── KUTIPAN SUMBER
Oleh
: Sri Lestari Linawati
Anak memiliki 4 hak, yaitu hak untuk hidup, hak untuk tumbuh, hak
untuk berkembang dan hak untuk berbicara (UU Perlindungan Anak). Karenanya,
orangtua memelihara perkembangan janin, merawatnya sejak bayi, dan mendidiknya
sejak dini, sebagai implementasi hak hidup, tumbuh dan berkembang. Bagaimana
dengan hak berbicara?
Dulu, anak harus mematuhi semua perintah orangtua. Apapun yang
orang tua katakan, inginkan, harapkan, harus dipenuhi oleh anak, sama persis
sebagaimana yang orangtua katakan, inginkan, harapkan. Jangan pernah
sekali-kali anak berani membantah. Yang bisa dilakukan seorang anak hanyalah
menuruti saja apapun itu. Itu dulu. Kini, tak serta merta demikian. Jaman telah
berubah. Pendidikan mengajarkan bahwa penting mendengarkan suara anak, aspirasi
anak. Mengapa? Karena anak memiliki hak berbicara.
“Hari ini ingin makan apa, Sayangku?” tanya sang ibu pada anak
balitanya, sebelum berangkat belanja ke pasar. Anak menjawab, “Aku ingin sop bayam
dan tempe goreng”. Sepulang belanja, sang ibu mengeluarkan belanjaannya,
dibantu sang buah hati. Perlahan sang ibu menyebutkan satu persatu belanjaannya.
“Bayam…, wortel…, tauge…, bumbu dapur…, tempe…, tahu...”. Anak pun dengan penuh
semangat membantu sang ibu dan menirukan pelan yang disebutkan ibu. “Bayam…,
wortel…, tauge…, bumbu dapur…, tempe…, tahu...”. Ibu dan anak pun sudah sibuk
di dapur, mulai memetik daun bayam, memotong wortel, mencuci tauge, mengiris
bawang merah dan bawang putih, memotong tempe, menggorengnya, hingga
menyajikannya di atas meja. Makan bersama dengan seluruh anggota keluarga,
menjadi bagian hidup terindah yang tak boleh dilewati.
Begitulah potret sederhana bagaimana membangun komunikasi ibu dan anak yang masih berusia balita. Kehangatan dalam keluarga tak harus menunggu saat liburan sekolah, karena komunikasi bisa dilakukan setiap hari. Kehangatan suasana keluarga tidak harus pergi nonton bioskop, karena aktivitas bersama di rumah pun cukup menjadi tontonan bagi anak. Pun tak harus berlibur ke luar negeri, karena sejenak saat bersama ibu atau ayah cukup memberi arti berlibur bagi anak dari kegiatan bermain bersama teman-temannya. Ada teramat banyak hal yang dapat dilakukan di dalam rumah tangga dalam kehidupan sehari-hari. Hal ini membuat anak merasa dihargai karena pendapatnya didengarkan, diapresiasi dan diaplikasikan. Terjadilah proses saling menghormati dan saling menghargai di dalam keluarga. Hal inilah yang menumbuhkan rasa percaya diri anak.
────
▶ _SOAL TUGAS A_: Menurut kutipan sumber tentang hak berbicara anak, apa saja empat hak yang dimiliki anak?
Catatan berikut sama sekali tidak berhubungan dengan kutipan sumber.
── CATATAN DATASET
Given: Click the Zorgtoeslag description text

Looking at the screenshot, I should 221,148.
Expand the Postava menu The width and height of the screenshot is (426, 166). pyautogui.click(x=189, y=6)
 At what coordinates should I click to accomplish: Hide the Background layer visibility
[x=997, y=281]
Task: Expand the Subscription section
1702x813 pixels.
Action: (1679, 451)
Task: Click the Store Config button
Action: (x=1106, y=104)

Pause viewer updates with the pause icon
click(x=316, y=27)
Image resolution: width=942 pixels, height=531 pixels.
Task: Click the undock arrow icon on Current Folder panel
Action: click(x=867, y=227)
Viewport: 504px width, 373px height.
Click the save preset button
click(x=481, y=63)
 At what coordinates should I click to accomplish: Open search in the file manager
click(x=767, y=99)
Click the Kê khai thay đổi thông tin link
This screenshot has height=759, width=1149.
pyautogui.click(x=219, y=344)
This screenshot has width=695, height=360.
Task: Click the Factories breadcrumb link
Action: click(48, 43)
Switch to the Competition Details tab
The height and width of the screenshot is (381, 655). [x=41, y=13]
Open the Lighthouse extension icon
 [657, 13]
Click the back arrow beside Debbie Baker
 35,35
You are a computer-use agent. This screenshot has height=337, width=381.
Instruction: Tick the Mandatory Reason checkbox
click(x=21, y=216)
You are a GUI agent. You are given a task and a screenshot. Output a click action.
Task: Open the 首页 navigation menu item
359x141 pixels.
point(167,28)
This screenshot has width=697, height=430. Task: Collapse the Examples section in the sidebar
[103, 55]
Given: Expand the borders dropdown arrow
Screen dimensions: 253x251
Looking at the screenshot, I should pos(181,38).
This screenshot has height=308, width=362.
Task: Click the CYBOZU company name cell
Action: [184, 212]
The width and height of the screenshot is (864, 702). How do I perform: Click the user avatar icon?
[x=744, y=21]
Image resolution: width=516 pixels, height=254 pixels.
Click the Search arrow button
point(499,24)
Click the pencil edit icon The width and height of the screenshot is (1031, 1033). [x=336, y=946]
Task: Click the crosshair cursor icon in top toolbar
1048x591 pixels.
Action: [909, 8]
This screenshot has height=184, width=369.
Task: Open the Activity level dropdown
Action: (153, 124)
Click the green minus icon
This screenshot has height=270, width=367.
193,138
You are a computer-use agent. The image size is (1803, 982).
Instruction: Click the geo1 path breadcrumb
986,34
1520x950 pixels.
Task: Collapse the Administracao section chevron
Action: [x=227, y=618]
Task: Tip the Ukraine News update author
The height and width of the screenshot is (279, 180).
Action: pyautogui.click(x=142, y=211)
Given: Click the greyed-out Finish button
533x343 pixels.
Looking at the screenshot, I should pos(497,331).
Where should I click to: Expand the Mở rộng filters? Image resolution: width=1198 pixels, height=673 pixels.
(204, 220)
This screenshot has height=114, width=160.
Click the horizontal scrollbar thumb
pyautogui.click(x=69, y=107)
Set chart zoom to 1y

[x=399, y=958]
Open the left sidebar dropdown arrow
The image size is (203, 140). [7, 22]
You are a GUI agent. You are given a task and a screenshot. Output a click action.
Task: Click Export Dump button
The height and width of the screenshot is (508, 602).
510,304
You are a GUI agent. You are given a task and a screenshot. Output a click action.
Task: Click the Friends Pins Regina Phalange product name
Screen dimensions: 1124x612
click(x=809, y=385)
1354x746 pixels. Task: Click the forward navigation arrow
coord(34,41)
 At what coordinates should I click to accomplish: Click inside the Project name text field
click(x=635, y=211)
────
▶ _SOAL TUGAS B_: Tulis ulang baris-baris catatan, mulai dari baris yang memuat "Viewport: 504px width, 373px height." hingga baris yang memuat "Action: pyautogui.click(x=142, y=211)", dengan menukar "Competition Details" menjadi "Match Details" dan membiarkan semua bagian lain tidak berubah.

▶ _JAWABAN A_: Hak untuk hidup, hak untuk tumbuh, hak untuk berkembang, dan hak untuk berbicara.

▶ _JAWABAN B_:
Viewport: 504px width, 373px height.
Click the save preset button
click(x=481, y=63)
 At what coordinates should I click to accomplish: Open search in the file manager
click(x=767, y=99)
Click the Kê khai thay đổi thông tin link
This screenshot has height=759, width=1149.
pyautogui.click(x=219, y=344)
This screenshot has width=695, height=360.
Task: Click the Factories breadcrumb link
Action: click(48, 43)
Switch to the Match Details tab
The height and width of the screenshot is (381, 655). [x=41, y=13]
Open the Lighthouse extension icon
 [657, 13]
Click the back arrow beside Debbie Baker
 35,35
You are a computer-use agent. This screenshot has height=337, width=381.
Instruction: Tick the Mandatory Reason checkbox
click(x=21, y=216)
You are a GUI agent. You are given a task and a screenshot. Output a click action.
Task: Open the 首页 navigation menu item
359x141 pixels.
point(167,28)
This screenshot has width=697, height=430. Task: Collapse the Examples section in the sidebar
[103, 55]
Given: Expand the borders dropdown arrow
Screen dimensions: 253x251
Looking at the screenshot, I should pos(181,38).
This screenshot has height=308, width=362.
Task: Click the CYBOZU company name cell
Action: [184, 212]
The width and height of the screenshot is (864, 702). How do I perform: Click the user avatar icon?
[x=744, y=21]
Image resolution: width=516 pixels, height=254 pixels.
Click the Search arrow button
point(499,24)
Click the pencil edit icon The width and height of the screenshot is (1031, 1033). [x=336, y=946]
Task: Click the crosshair cursor icon in top toolbar
1048x591 pixels.
Action: [909, 8]
This screenshot has height=184, width=369.
Task: Open the Activity level dropdown
Action: (153, 124)
Click the green minus icon
This screenshot has height=270, width=367.
193,138
You are a computer-use agent. The image size is (1803, 982).
Instruction: Click the geo1 path breadcrumb
986,34
1520x950 pixels.
Task: Collapse the Administracao section chevron
Action: [x=227, y=618]
Task: Tip the Ukraine News update author
The height and width of the screenshot is (279, 180).
Action: pyautogui.click(x=142, y=211)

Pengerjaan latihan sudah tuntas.